■ **PROVIDED ENTRIES**:
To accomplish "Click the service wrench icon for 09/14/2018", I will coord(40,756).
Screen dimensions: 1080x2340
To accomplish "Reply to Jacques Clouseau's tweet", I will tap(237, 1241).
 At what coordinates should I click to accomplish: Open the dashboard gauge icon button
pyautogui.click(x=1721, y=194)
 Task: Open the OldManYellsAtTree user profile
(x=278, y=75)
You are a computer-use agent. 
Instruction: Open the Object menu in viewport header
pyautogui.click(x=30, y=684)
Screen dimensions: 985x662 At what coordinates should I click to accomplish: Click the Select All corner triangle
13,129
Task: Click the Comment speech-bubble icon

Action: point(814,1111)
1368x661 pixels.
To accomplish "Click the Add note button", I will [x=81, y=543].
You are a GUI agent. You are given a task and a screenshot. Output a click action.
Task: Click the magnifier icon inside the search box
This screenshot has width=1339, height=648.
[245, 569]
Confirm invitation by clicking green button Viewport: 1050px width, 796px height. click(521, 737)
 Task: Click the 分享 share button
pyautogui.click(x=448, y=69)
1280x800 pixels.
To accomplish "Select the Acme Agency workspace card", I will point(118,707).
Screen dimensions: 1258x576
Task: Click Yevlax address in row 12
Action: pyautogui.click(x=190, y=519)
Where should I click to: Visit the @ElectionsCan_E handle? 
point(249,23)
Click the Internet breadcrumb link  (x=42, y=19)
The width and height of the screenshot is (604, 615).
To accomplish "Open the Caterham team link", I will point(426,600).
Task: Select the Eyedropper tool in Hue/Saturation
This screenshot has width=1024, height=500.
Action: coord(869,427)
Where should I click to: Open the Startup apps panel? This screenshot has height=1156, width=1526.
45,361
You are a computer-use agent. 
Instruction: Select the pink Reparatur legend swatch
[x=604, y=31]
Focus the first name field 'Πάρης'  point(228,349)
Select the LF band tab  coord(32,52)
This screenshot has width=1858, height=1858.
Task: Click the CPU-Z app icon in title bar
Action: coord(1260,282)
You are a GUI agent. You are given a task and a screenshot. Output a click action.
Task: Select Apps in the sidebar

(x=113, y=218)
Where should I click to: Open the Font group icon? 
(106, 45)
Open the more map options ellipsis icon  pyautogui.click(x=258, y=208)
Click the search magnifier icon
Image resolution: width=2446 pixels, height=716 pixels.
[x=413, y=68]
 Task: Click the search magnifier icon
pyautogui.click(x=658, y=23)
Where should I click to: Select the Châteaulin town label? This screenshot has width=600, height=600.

■ **WORK INSTRUCTION**:
The records above need copying. Do it exactly.

■ **EXPECTED OUTPUT**:
To accomplish "Click the service wrench icon for 09/14/2018", I will coord(40,756).
Screen dimensions: 1080x2340
To accomplish "Reply to Jacques Clouseau's tweet", I will tap(237, 1241).
 At what coordinates should I click to accomplish: Open the dashboard gauge icon button
pyautogui.click(x=1721, y=194)
 Task: Open the OldManYellsAtTree user profile
(x=278, y=75)
You are a computer-use agent. 
Instruction: Open the Object menu in viewport header
pyautogui.click(x=30, y=684)
Screen dimensions: 985x662 At what coordinates should I click to accomplish: Click the Select All corner triangle
13,129
Task: Click the Comment speech-bubble icon

Action: point(814,1111)
1368x661 pixels.
To accomplish "Click the Add note button", I will [x=81, y=543].
You are a GUI agent. You are given a task and a screenshot. Output a click action.
Task: Click the magnifier icon inside the search box
This screenshot has width=1339, height=648.
[245, 569]
Confirm invitation by clicking green button Viewport: 1050px width, 796px height. click(521, 737)
 Task: Click the 分享 share button
pyautogui.click(x=448, y=69)
1280x800 pixels.
To accomplish "Select the Acme Agency workspace card", I will point(118,707).
Screen dimensions: 1258x576
Task: Click Yevlax address in row 12
Action: pyautogui.click(x=190, y=519)
Where should I click to: Visit the @ElectionsCan_E handle? 
point(249,23)
Click the Internet breadcrumb link  (x=42, y=19)
The width and height of the screenshot is (604, 615).
To accomplish "Open the Caterham team link", I will point(426,600).
Task: Select the Eyedropper tool in Hue/Saturation
This screenshot has width=1024, height=500.
Action: coord(869,427)
Where should I click to: Open the Startup apps panel? This screenshot has height=1156, width=1526.
45,361
You are a computer-use agent. 
Instruction: Select the pink Reparatur legend swatch
[x=604, y=31]
Focus the first name field 'Πάρης'  point(228,349)
Select the LF band tab  coord(32,52)
This screenshot has width=1858, height=1858.
Task: Click the CPU-Z app icon in title bar
Action: coord(1260,282)
You are a GUI agent. You are given a task and a screenshot. Output a click action.
Task: Select Apps in the sidebar

(x=113, y=218)
Where should I click to: Open the Font group icon? 
(106, 45)
Open the more map options ellipsis icon  pyautogui.click(x=258, y=208)
Click the search magnifier icon
Image resolution: width=2446 pixels, height=716 pixels.
[x=413, y=68]
 Task: Click the search magnifier icon
pyautogui.click(x=658, y=23)
Where should I click to: Select the Châteaulin town label? This screenshot has width=600, height=600.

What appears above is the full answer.